Document segment:
BEGIN
The Great Wall of China
One of the New Seven Wonders of the World, The Great Wall of China is mankind’s longest structure ever built. It was built over hundreds of years spanning several dynasties. It can even be seen on radar images from space. There were actually 19 walls that were built, but many of them are no longer in existence. The original wall was built by the Qin Dynasty, with other dynasties continuing to work on it throughout history. Eventually, the Ming Dynasty (1368-1644 CE) rebuilt the wall, expanding its length giving us The Great Wall of China that we know today.
Shi Huangdi, emperor of the Qi Dynasty, ordered the wall to be built to provide a barrier between the Chinese and the northern invaders such as the Mongol, Turkic, and Xiongnu, from modern-day Mongolia and Manchuria. It also provided strategic placement for watchtowers, beacons for signaling, and shelter for soldiers. The wall, coupled with the large amount of manpower that guarded it, made Chinese society safe against outside invaders.
END
Rewrite the Great Wall passage starting at "Shi Huangdi, emperor" and ending at "against outside invaders.", changing "watchtowers" to "guard towers".

Data section:
BEGIN
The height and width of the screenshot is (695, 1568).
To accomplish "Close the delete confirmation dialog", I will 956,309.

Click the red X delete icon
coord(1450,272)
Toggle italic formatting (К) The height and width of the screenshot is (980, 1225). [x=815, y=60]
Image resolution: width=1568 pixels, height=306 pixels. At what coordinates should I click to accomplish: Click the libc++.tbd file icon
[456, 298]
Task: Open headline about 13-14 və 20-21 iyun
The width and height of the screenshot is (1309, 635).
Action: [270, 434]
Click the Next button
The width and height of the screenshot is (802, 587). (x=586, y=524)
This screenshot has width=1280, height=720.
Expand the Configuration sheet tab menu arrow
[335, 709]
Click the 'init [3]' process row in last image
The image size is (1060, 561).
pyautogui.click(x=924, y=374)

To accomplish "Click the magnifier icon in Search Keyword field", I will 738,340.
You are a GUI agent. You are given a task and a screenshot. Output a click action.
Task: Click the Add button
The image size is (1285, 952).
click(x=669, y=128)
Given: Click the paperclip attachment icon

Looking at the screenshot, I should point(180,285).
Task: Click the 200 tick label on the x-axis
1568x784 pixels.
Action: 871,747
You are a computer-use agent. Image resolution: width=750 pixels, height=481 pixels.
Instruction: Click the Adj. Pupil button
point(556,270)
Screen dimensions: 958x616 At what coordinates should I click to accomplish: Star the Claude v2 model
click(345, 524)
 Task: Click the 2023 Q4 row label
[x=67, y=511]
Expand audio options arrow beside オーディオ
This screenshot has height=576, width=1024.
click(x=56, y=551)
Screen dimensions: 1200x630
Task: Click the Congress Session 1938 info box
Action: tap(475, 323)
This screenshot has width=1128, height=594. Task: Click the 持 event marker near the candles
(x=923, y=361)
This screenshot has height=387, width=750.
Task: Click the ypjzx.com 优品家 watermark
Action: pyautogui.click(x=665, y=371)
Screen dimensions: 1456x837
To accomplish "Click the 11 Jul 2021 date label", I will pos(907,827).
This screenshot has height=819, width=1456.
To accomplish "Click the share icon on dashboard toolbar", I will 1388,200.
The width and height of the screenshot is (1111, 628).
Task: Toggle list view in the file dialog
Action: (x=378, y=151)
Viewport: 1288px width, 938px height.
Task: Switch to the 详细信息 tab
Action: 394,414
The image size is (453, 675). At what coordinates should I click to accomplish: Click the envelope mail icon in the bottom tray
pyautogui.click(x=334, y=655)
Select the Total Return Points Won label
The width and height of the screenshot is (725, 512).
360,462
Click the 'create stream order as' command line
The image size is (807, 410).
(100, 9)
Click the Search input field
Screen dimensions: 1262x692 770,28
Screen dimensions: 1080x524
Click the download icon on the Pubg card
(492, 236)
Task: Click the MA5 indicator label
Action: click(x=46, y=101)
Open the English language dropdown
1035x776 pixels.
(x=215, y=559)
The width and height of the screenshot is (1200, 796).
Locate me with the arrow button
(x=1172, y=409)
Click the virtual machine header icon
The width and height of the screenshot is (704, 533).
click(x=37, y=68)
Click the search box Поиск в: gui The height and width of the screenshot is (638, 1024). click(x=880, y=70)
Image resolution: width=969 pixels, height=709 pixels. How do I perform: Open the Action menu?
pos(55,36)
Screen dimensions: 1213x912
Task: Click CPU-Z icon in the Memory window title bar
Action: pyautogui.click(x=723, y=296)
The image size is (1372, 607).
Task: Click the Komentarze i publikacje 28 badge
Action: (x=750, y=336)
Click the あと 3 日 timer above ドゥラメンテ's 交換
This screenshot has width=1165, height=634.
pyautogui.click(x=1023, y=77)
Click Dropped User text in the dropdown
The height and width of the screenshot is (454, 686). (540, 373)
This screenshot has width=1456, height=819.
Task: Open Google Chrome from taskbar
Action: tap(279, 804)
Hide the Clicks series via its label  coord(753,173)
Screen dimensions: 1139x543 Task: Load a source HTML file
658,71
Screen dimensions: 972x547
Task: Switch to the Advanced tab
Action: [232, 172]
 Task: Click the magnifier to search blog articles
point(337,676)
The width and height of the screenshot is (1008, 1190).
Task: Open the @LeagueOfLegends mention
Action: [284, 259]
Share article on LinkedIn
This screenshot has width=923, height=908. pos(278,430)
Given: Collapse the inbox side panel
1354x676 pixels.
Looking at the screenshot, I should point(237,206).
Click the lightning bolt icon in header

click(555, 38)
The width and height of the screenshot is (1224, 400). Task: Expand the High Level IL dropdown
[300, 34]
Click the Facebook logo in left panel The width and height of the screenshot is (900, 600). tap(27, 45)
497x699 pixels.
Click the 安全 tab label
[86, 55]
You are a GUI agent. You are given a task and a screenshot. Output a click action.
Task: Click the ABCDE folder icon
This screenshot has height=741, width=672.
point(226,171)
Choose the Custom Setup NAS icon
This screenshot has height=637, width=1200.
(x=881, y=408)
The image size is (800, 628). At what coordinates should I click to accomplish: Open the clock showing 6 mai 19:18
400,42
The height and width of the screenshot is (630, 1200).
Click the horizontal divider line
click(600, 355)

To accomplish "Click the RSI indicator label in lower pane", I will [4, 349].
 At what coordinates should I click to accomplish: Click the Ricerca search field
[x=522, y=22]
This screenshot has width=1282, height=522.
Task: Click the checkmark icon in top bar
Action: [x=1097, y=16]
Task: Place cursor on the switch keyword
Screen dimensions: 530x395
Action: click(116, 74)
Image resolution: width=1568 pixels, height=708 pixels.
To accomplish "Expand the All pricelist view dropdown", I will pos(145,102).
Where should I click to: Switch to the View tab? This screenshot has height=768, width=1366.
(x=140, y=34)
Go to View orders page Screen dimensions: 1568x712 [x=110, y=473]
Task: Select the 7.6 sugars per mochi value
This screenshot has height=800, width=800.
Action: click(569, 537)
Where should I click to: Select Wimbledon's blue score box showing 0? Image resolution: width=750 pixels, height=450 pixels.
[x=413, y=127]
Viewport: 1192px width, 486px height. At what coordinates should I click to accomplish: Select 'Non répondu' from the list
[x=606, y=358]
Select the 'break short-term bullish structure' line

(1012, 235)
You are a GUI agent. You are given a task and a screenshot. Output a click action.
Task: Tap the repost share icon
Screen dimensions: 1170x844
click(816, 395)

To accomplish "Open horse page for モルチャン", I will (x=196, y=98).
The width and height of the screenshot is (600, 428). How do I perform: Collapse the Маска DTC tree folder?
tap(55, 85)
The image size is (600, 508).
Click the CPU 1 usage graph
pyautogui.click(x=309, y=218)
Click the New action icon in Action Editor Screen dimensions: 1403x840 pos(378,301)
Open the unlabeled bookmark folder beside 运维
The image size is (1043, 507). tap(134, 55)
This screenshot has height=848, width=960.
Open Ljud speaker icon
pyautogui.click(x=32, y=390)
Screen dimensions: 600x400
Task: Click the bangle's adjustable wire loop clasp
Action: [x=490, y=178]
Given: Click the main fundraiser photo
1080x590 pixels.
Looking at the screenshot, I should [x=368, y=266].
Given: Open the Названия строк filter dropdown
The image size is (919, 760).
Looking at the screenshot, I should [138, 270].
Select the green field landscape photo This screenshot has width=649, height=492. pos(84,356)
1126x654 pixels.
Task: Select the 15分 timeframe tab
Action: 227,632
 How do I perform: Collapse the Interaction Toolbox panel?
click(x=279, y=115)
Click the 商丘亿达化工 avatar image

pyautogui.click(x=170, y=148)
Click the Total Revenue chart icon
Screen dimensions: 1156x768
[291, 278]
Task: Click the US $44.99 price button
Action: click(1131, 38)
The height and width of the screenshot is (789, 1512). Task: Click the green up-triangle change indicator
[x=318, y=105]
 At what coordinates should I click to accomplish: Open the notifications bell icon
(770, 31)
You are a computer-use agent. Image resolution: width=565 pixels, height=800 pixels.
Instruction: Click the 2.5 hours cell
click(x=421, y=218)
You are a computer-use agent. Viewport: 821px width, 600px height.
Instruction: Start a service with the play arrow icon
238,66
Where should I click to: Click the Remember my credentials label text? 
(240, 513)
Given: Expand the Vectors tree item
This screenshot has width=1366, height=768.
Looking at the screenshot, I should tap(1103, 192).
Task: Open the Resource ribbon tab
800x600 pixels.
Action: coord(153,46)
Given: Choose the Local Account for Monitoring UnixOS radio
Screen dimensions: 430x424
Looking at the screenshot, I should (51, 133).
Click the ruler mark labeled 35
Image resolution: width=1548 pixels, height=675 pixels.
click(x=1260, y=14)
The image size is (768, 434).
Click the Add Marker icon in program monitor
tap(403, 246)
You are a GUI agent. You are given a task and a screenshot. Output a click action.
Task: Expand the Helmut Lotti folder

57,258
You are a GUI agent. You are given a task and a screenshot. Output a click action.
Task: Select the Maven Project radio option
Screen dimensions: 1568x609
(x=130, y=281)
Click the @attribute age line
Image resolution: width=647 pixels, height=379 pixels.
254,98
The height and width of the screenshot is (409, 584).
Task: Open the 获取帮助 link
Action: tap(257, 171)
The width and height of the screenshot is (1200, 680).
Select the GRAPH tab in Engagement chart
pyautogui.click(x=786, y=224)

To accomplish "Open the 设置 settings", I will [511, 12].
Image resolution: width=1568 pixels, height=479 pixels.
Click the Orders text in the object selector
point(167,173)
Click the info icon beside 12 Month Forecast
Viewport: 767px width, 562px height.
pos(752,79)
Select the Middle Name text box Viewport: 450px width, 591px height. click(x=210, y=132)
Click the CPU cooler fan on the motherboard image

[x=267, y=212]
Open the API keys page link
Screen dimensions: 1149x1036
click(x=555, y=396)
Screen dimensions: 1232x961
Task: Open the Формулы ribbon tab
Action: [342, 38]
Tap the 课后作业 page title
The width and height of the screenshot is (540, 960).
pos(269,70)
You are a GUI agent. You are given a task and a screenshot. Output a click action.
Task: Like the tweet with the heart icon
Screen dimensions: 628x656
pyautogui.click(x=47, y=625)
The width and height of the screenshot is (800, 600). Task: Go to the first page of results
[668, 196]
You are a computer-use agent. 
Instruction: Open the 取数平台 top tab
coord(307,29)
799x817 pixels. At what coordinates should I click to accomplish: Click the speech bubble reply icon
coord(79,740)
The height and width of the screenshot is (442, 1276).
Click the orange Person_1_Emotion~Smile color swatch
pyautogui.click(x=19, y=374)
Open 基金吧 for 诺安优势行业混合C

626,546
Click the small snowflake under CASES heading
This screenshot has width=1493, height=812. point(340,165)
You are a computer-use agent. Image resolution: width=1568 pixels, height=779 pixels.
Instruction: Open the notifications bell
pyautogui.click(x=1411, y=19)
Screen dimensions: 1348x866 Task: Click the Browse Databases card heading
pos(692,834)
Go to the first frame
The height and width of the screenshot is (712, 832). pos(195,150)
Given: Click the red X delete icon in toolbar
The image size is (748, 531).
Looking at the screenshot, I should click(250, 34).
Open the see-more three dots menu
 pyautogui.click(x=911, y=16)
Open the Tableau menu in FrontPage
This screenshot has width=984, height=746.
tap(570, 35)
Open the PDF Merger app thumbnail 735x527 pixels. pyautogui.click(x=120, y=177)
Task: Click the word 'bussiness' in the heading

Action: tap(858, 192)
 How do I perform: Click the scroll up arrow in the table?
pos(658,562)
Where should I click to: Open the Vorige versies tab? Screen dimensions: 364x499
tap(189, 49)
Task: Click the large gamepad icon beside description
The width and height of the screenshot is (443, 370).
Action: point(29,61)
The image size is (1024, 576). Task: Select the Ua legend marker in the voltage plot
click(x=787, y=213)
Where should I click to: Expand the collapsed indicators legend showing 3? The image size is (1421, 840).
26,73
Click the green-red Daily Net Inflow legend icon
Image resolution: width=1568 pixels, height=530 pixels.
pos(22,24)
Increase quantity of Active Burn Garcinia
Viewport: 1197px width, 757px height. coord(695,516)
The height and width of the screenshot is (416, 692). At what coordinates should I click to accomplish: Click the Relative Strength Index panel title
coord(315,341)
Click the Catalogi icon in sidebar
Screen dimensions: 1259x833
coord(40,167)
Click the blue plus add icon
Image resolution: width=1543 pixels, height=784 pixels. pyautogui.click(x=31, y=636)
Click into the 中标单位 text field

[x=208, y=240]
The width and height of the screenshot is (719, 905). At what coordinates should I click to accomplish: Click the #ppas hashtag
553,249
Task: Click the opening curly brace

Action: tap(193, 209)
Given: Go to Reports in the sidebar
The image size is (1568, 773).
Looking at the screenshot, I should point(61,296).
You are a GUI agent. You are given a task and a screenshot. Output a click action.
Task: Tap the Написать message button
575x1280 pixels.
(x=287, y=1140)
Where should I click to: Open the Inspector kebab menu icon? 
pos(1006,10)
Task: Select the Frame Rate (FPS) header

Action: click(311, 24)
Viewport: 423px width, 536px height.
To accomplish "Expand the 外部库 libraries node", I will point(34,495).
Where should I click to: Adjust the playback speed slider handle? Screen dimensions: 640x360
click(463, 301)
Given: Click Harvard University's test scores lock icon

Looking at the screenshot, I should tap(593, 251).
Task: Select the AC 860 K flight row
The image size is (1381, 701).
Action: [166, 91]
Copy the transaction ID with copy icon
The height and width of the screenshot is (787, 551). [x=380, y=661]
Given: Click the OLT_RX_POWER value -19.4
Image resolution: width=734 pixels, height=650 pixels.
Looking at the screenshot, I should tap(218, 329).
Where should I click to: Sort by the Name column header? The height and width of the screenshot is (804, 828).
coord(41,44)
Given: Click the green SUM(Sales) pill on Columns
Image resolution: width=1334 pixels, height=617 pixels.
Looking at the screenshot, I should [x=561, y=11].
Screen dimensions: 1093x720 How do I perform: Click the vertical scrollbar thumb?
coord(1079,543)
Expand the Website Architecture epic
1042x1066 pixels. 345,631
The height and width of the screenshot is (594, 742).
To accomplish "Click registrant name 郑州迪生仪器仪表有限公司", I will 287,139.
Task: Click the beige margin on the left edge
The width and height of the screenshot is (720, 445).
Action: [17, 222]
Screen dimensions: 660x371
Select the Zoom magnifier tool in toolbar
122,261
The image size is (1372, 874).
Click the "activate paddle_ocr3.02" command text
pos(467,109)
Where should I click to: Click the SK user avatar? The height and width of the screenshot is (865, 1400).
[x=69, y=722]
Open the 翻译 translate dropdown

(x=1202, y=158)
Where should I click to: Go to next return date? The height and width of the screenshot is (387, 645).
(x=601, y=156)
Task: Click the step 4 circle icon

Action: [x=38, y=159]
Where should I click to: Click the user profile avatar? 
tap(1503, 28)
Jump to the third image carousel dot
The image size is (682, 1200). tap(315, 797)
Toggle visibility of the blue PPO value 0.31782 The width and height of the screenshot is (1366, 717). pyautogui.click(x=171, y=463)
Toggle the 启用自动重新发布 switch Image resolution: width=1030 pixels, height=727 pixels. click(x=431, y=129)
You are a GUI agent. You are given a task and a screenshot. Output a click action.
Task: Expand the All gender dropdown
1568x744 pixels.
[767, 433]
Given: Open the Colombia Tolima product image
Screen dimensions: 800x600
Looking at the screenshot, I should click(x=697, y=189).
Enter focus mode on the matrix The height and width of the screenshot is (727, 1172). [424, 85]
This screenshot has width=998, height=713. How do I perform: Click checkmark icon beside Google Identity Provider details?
END
Task answer:
Shi Huangdi, emperor of the Qi Dynasty, ordered the wall to be built to provide a barrier between the Chinese and the northern invaders such as the Mongol, Turkic, and Xiongnu, from modern-day Mongolia and Manchuria. It also provided strategic placement for guard towers, beacons for signaling, and shelter for soldiers. The wall, coupled with the large amount of manpower that guarded it, made Chinese society safe against outside invaders.